Ron Paul officially launched his Ron Paul Channel this week, an online news source that purports to be the “next chapter of our revolution” and comes with titles, interviews with key players and lots of Ron Paul talking about libertarianism.
Filmed in the little town of Clute, Texas, and Los Angeles, the Ron Paul Channel will publish three 30-minute shows per week. Its slogan: “Turn Off Your TV. Turn On the Truth” suggests a combative tone, while those behind it say there has been an “outpouring of interest” in the first few days.
It’s Paul’s first major initiative since retiring from Congress in January. He told the Guardian that he opted for a news channel “because the mainstream media is not telling the stories that Americans really need to know”.
“There is no space for people to have a real discussion about the Fed or drone strikes abroad or the pharmaceutical industry, let alone how our freedoms are being infringed upon by big government,” he said. “These are issues that affect Americans daily and this channel aims to address that directly.”

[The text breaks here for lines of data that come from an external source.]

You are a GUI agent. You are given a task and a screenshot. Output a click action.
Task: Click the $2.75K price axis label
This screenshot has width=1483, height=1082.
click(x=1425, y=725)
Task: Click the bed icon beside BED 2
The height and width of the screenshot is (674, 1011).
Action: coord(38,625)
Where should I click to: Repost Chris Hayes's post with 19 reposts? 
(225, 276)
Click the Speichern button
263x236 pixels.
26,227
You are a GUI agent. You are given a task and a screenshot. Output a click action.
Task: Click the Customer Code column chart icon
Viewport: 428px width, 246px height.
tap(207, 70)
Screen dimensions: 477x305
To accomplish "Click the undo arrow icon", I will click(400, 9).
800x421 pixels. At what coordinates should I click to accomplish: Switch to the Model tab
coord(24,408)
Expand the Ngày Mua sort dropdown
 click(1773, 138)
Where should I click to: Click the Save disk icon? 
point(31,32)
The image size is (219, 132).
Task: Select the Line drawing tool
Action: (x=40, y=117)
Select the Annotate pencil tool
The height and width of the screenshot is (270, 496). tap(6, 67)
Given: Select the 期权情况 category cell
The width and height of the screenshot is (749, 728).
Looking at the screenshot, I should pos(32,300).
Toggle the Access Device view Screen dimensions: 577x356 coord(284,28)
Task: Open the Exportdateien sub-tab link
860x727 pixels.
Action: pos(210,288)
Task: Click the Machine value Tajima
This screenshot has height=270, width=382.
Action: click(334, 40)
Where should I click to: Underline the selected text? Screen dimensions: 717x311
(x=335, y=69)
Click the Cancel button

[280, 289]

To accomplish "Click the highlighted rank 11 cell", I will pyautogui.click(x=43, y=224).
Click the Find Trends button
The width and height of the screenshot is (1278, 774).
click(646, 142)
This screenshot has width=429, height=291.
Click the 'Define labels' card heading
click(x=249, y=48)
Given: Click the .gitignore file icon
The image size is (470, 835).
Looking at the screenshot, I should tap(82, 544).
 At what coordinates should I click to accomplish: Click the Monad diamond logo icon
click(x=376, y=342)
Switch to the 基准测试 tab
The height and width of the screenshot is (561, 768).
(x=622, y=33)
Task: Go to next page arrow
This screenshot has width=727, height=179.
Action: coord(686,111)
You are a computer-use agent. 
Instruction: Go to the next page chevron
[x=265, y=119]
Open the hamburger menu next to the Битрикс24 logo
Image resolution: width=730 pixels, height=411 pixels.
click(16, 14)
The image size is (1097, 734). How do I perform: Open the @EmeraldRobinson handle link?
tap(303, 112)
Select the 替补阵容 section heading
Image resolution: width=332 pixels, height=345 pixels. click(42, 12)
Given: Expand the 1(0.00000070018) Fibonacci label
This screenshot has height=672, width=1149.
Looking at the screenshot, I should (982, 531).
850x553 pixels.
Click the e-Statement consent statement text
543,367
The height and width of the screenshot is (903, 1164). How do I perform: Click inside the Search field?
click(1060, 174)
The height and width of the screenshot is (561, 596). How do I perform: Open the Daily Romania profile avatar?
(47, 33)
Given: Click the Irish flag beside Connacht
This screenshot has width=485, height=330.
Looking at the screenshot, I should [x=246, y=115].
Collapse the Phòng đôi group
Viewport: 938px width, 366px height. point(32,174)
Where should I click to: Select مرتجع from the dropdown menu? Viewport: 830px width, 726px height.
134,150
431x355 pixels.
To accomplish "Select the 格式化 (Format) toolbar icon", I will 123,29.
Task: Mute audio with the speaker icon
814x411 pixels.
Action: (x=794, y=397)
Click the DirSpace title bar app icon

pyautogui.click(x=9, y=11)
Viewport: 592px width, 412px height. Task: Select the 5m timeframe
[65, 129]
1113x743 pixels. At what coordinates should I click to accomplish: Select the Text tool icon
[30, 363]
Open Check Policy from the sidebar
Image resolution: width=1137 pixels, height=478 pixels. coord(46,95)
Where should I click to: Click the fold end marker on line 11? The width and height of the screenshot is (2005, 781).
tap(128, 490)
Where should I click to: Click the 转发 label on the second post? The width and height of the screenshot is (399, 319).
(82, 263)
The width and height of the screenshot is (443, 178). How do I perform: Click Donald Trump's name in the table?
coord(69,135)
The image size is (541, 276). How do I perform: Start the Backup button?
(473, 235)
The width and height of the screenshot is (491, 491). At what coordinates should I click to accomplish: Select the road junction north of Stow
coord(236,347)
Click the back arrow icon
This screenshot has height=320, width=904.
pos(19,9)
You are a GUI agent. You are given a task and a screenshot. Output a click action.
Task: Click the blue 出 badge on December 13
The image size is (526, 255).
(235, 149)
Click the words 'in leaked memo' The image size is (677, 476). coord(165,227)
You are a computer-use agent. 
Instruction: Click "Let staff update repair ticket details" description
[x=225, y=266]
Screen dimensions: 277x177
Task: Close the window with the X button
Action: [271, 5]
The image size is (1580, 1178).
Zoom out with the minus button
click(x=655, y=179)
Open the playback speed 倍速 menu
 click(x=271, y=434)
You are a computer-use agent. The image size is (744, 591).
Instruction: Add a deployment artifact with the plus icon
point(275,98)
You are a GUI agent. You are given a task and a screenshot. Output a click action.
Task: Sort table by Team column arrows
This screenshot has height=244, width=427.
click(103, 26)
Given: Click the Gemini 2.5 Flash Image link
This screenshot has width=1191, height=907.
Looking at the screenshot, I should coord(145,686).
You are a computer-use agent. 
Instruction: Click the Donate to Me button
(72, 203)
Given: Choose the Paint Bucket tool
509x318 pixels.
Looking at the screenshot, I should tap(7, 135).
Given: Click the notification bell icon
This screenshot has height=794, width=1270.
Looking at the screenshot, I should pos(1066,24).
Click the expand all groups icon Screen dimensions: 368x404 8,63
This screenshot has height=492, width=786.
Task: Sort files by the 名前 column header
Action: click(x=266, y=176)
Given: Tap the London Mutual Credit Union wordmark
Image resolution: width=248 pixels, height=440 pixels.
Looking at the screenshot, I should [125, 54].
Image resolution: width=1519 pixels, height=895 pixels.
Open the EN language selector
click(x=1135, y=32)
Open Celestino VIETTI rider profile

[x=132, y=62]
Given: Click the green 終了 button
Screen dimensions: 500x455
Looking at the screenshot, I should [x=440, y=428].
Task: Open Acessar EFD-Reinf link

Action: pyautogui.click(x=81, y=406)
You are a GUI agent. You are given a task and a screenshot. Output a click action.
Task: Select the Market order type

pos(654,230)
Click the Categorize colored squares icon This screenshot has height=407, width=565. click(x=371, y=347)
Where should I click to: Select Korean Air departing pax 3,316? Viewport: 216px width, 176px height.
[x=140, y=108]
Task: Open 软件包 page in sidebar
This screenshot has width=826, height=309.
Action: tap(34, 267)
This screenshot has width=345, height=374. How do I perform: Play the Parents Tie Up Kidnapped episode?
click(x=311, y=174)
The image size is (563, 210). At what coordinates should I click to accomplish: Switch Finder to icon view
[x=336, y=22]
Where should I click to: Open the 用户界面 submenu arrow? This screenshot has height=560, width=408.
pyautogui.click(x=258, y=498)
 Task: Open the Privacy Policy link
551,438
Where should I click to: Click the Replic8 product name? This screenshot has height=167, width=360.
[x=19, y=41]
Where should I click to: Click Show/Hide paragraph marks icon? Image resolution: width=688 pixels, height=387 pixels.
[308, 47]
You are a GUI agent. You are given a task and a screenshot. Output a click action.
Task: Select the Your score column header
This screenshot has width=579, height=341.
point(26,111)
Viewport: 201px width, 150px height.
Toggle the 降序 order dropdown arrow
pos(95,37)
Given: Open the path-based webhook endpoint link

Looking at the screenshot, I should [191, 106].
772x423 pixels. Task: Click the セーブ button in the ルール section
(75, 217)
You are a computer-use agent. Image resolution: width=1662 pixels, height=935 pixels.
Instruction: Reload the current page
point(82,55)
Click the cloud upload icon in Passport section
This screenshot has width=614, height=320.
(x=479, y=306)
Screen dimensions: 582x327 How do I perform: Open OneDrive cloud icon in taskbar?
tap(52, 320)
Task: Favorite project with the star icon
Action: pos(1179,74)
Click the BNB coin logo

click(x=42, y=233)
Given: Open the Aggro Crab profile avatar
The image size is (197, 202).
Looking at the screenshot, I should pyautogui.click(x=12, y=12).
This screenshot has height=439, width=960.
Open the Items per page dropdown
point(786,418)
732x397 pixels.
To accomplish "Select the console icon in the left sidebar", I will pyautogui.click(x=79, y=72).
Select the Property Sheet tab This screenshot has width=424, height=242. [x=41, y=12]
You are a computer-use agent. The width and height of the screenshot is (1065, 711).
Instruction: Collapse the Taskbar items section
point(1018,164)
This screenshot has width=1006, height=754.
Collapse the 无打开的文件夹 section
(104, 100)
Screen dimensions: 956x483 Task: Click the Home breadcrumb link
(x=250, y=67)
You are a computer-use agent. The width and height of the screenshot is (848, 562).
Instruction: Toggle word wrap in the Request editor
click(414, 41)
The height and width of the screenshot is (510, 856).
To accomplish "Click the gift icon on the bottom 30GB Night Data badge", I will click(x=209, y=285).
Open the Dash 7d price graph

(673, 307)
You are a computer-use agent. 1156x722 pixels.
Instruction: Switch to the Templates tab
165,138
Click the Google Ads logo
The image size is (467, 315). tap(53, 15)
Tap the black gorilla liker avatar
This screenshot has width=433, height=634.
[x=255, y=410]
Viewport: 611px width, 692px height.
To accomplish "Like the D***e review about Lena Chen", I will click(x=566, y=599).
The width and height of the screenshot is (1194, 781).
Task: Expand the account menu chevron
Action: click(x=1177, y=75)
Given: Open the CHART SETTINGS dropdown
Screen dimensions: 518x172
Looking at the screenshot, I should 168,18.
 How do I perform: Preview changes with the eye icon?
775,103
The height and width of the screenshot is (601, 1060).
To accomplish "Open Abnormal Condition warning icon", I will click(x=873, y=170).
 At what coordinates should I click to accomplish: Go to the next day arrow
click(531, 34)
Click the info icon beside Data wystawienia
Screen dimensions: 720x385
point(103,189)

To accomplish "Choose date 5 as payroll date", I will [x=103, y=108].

At the centre of it all is Ron Paul – which the title credits make clear. To the strains of vaguely patriotic music, we are treated to the various ages of Paul. Photographs of a young Paul wearing a stethoscope disappear to be replaced by an older Paul smiling at the camera. Then the younger Paul makes a return, this time in military garb.
The words “Ron”, “Paul” and “channel” weave around before eventually settling into place. As they fade, Paul appears in person, the veteran libertarian sat behind a smart desk with photos of family, along with a statue of a swooping eagle, visible in the background.
As the titles stopped playing on Thursday’s show – editions of the Ron Paul Channel will air on Monday, Wednesday and Thursday each week – Paul declared that his new forum was “the one place where I can finally express my opinion, unfiltered and uninterrupted”.
That certainly seems to be the purpose of the channel – to air Paul’s views to his legions of fans for $9.99 a month. That purpose seems to jar slightly with the current format, however, with Diana Alvear, a former correspondent for NBC News and ABC News brought on board to give guidance and presumably journalistic respectability, but effectively serving only to help Paul up on to his soap box.
On Monday Alvear, who is based in LA and described by Paul as being “in our newsroom”, ran through news of US drone strikes in Yemen, before actually saying this:
They’ve killed a total of nine suspected militants, and Ron, I know you have lots to say about these measures.
Paul then explained why he was “in favour of a non-interventionalist foreign policy”: “You be friends with as many countries as possible … but you don’t invade them, you don’t bomb them.”